Last edited by NorCal Hobbies; Jan 29, 2013 at 07:47 PM.
Jan 29, 2013, 07:48 PM
rcgeorge's Avatar
The Helios to me is fantastic and it is Zone or V2 is it not? The foils on the Concepts are great too don't know what they are, as you can see in windy turbulent they rock as well as in light conditions. Hope to get CX3 soon to see how she flies.
Jan 29, 2013, 08:10 PM
Registered User

Relatively so. It uses the Zone-V2 airfoils but not in the reference design. Planform/washout changes will affect handling. This will likely be most noticable in turning behavior or at the limits of the speed range, fast or slow. Of course differences in mass distribution in wings affect launch height and how snappy a plane feels in quick maneuvers when just horsing around. I think the only wing out there (that I know of anyway) that is using the reference design, or very close to it, is Tom's newest solid core wing.

The Helios was designed before I provided the Zone-V2 moldie reference design, if I'm recalling correctly. I had only put out the airfoils. I wanted to give others the chance to see what they could do.

In hindsight though, and no dig on the Helios or any other specific plane so don't take it that way, I should have put the reference design out along with the foils. I've seen many wing designs and I think the vast majority leave something on the table for performance or handling or both. I should have put the reference out as essentially a mark in the sand... Do better than this, or just use it instead. With nothing to compare against, some don't have the experience to know whether they have fully optimized a design for what they want, or whether more work should be done.

That's why when I put out Synergy I provided a reference design up front. Designers are free to ignore it of course! But it provides a comparison point that is already quite good.

Jan 29, 2013, 08:38 PM
Aurora Builder
Like Tom, it would be nice to see polars for the entire wing. It sounds like the ship in question flies quite nicely, but saying it is better without at least some analytical data is a bit bold.

Beating Gerald's reference design is tough.

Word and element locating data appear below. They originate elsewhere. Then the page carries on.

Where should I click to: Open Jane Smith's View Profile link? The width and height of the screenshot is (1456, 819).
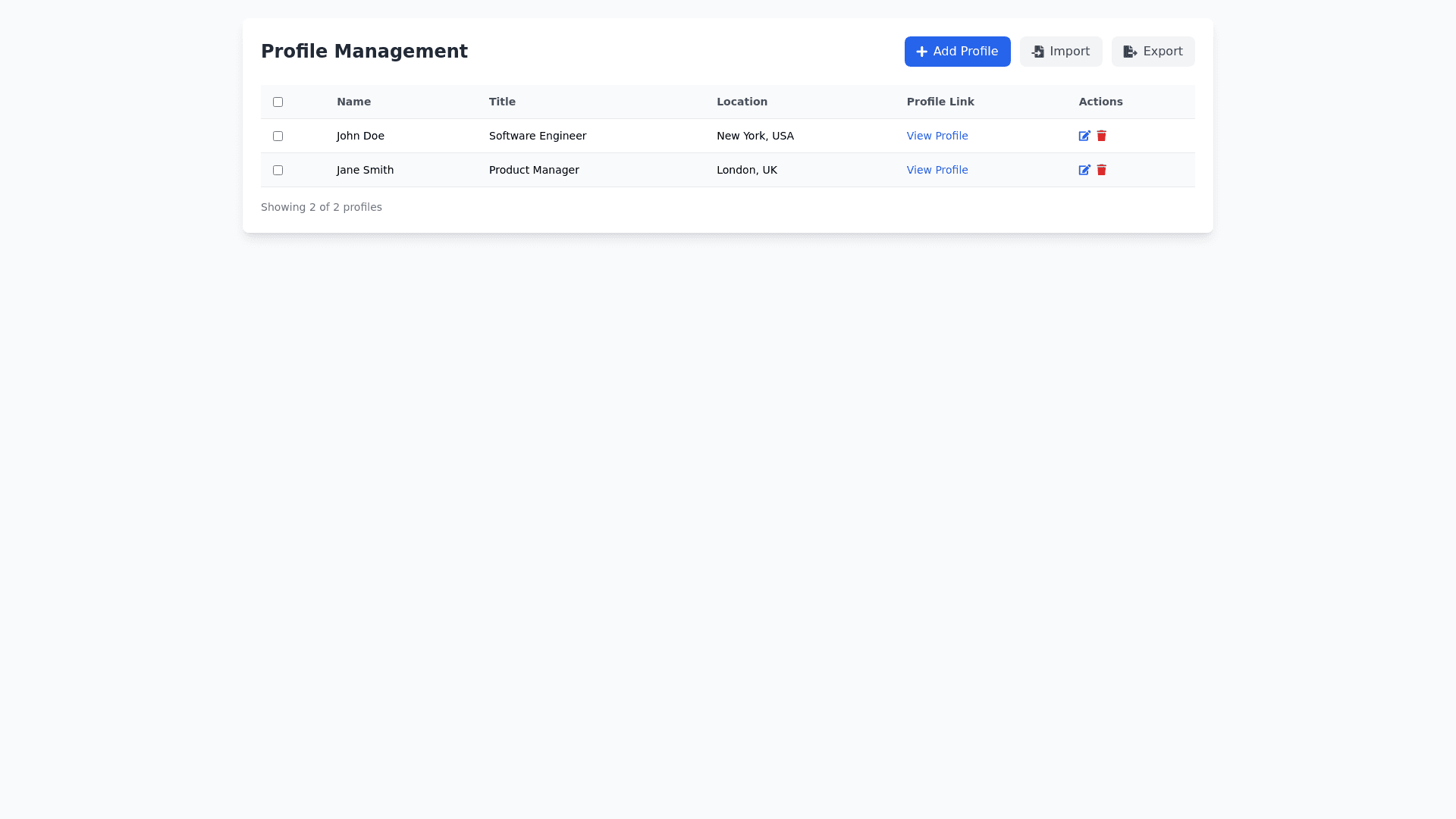(937, 170)
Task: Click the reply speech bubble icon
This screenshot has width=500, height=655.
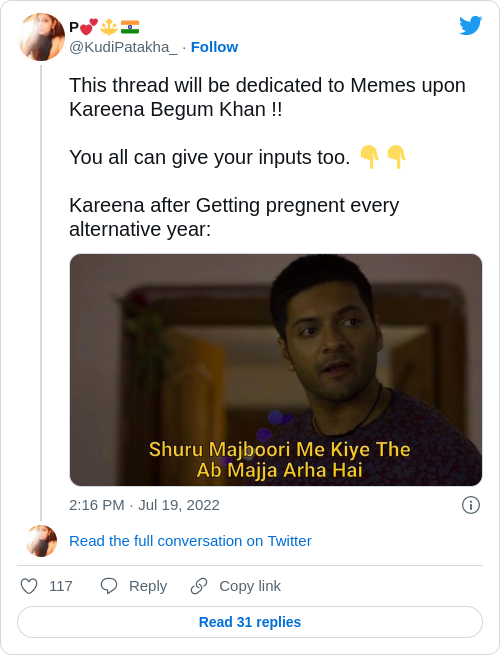Action: tap(109, 586)
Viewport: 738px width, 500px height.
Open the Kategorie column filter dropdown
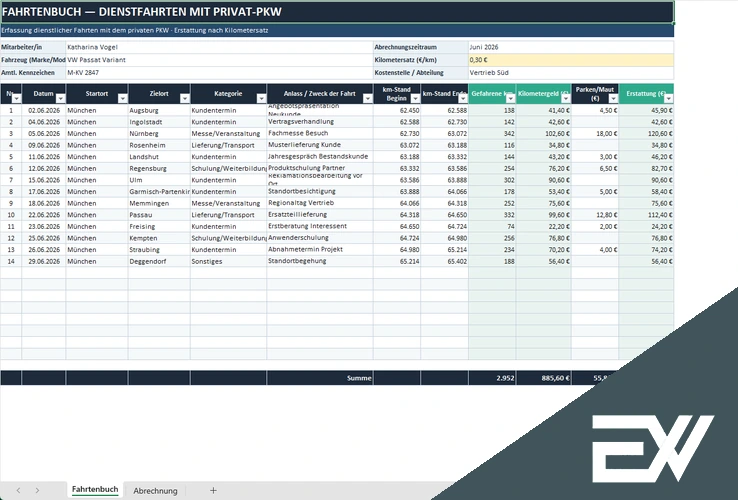pyautogui.click(x=261, y=98)
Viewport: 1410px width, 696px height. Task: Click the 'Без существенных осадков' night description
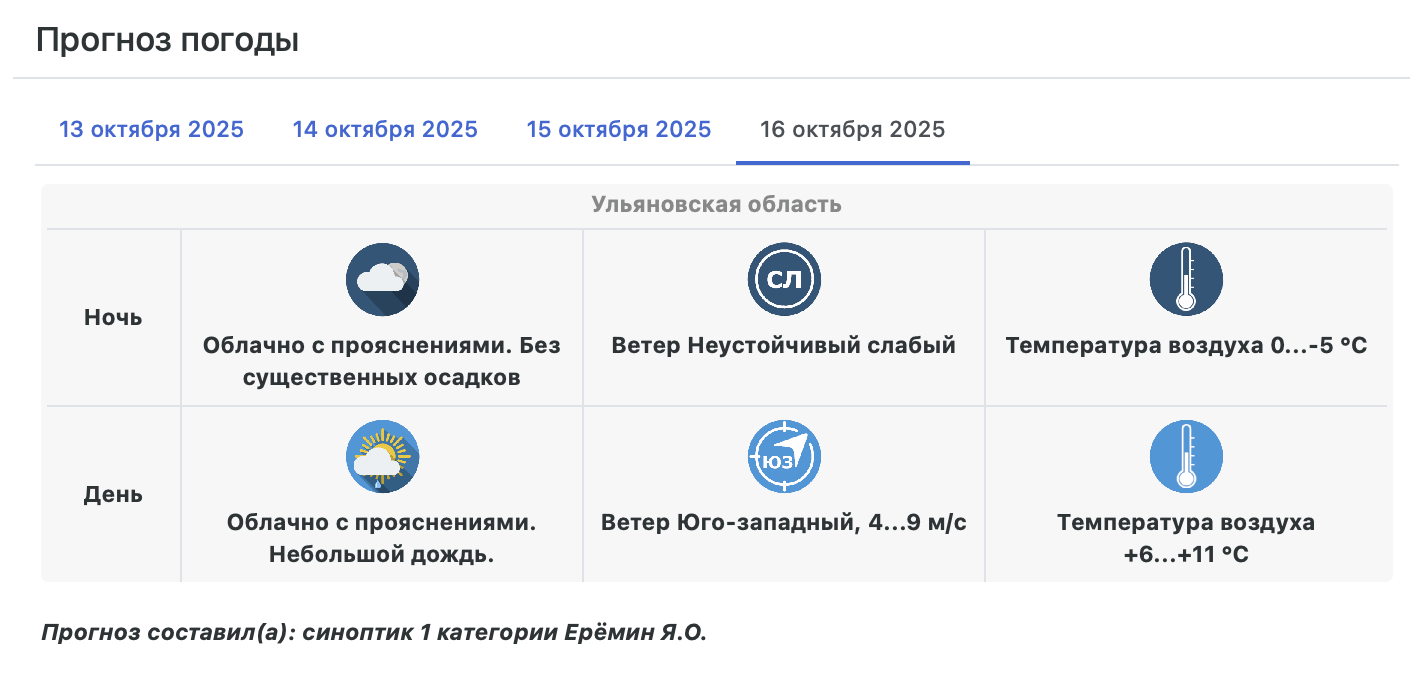click(382, 377)
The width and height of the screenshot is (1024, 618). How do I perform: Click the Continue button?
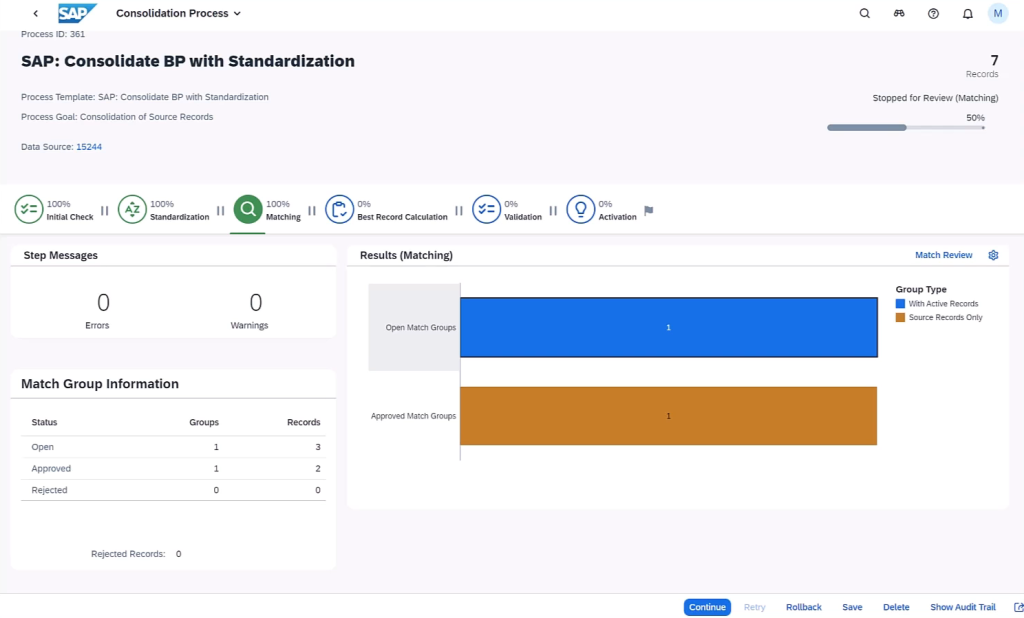[x=707, y=607]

I designed my wing before the reference was published. In the end, it is remarkably close to the reference w.r.t performance; I give up some on the high speed performance and like 0.25 points of overall L/D in tradeoff for some slightly better low speed handling. At the time I designed my wing I knew the target weight for what I could build was closer to 300g, driving me to higher wing areas (350 in^2, reference is 330 in^2 IIRC). Boosting the root chord size required some creativity at the tips to keep the foils properly aligned and avoid degradation of the turbulent air handling characteristics the ZV2 is well know for. Today I would probably tweak a few things, #1 would be to reduce the area at the tips slightly for a tad better launch and ranging performance. I can also build a lighter ship than when I started, such that the reference design makes a lot more sense; anything it gives up on low speed performance is quickly gained back by having a sub 260g ship.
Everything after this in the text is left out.